Slowly sipping drinks, keeping a careful count, I was having a discussion with kc! when it happened. My POV shot became a little out of focus and I had that drop in my stomach, like hitting that first big and queasy hill on a rollercoaster, that let me know that tequila had won this battle. I had to mumble an excuse that was all M's and long vowels, but no actual discernable words, and make my way outside to breathe deep the air.

Things turned out okay that time, but not long before that all hell broke loose. Broke loose on a boat. A landlocked boat filled with coworkers.

I became "that guy" at the work holiday party. But first let me tell you about this delightful way to do a tequila shot; instead of the normal lick of salt, then shot, then suck a lime, you lick some hot sauce off your hand and then do the shot - like a Prairie Fire, but not as damaging to your esophagus.

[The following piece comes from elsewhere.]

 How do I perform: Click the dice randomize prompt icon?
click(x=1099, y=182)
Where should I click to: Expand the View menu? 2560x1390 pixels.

Well, after 5 or six of those, oh yeah and a deathly cortisone shot a few days before, I was again having a pleasant discussion when suddenly came the "Mickey shot".

There as no suspense this time, no slow focus pull, no meandering understanding that things were going to get bad. I was talking, and seeing things quite clearly, and then suddenly I wasn't. In the blink of an eye, I could no longer see. I couldn't really form words anymore either. I again tossed out an M or two, a long "uuuuuh" and made my way outside to smoke a cigarette as if nicotine were the miracle drug that would rearrange the mish mash of chemicals currently crippling me.

The sad and scary part of it was that there was this seed of sober me locked away in a drunken prison in the center of my brain. I could understand what was happening, I could form thoughts but they shattered passing through the rivers of spicy liquor, I could see that I was fucked but was unable to do a damn thing about it.

I had friends who did their best to keep me safe and comfortable, but I ended up being pushed through a wide-eyed kitchen staff, embarrassing the hell out of my wife, and vomiting off the rail of said landlocked boat, watching it fall for what seemed like three stories into the San Francisco Bay.

So I spent this last Cinco de Mayo not drinking tequila, much as I will spend every other day de Mayo not drinking tequila. Tequila and I went through a rocky trial separation, but I'm happy to say that we are now divorced. I'm keeping monogamous with you whisky, kisses.

8 comments:

Anonymous said...

I miss you Bill.

Anonymous said...

(...and DAMN your new photo rocks!!!)

Billy Badgley said...

I miss you too brother.
The picture was a one day handlebar mustache dare that I have to say I think I actually pulled off pretty well...

Billy Badgley said...
This comment has been removed by the author.
Unknown said...

I remember that night, watching you throw up from afar and smirking. And then, truth be told, feeling bad for you because Beth looked SO mad. And feeling empathetic with Beth.

Hahahahhahhhaaahha. Just a few years later and I've witnessed your puking from afar again and again, always with a smirk on my face. And I've seen you pee on your shoes. Good times.

Billy Badgley said...

I don't think you've ever actually SEEN me puke again, have you?

Whatever dude, you got kicked out of a casino.

Anonymous said...

I vote for full-time handlebar mustacheation.

Unknown said...

I know I've heard it. And that your mom's got a tight ass.

I totally thought kc! wrote "full-time handlebar masturbation".